Purdue Dissertation/Thesis Tips

  • Start documenting your work, derivation of formulation, and simulations early in your PhD. Publishing conference and journal papers helps.
  • If you are copying from your conference/journal papers into your dissertation, you need to reference them at the beginning of each chapter (plagiarism check).
  • In case you are using data provided by project sponsors, check with them how you need to acknowledge them and publish the data. Some sponsors may require to have your thesis/presentation cleared before your deposit or defense. This can be avoided if you cleared the data for a conference or journal presentation.
  • Go through the Purdue Graduate School’s Formatting Guidelines and Deposit Procedures presentation.
  • Get the most updated LaTeX template from the Purdue Graduate School and check for further updates.
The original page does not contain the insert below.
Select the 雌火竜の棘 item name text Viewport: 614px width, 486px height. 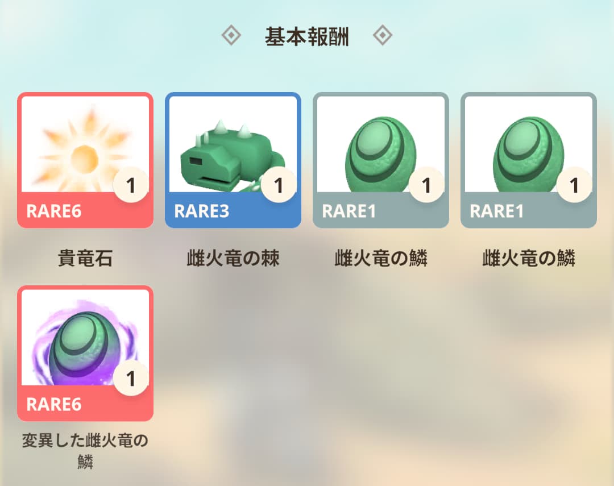click(233, 258)
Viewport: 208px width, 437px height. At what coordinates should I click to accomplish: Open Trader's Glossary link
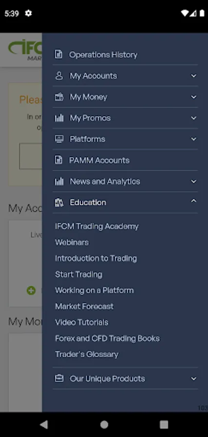point(87,354)
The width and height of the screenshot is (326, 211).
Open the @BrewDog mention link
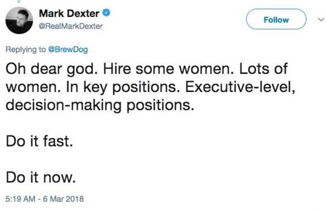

Purdue students have a free Overleaf account.
  • Schedule an thesis consultation before you send your thesis to your committee for smooth deposit process. Ashlee Messersmith is the advisor familiar with the LaTeX/Overleaf template.
  • Add the defense/deposit etc. deadlines to your calendar. Send a calendar invite to committee members with the details.
  • Think about the most relevant keywords when you deposit your thesis in Hammer.
  • Once the thesis is deposited, Xerox prints the dissertation with Case Binding option. Walk-ins or email replies. It takes around 4-6 weeks. They can deliver to a campus address for an extra shipping fee.
  • Back-up your data at the cdmHUB. Start backing up early so that it is easier for you to organize the material.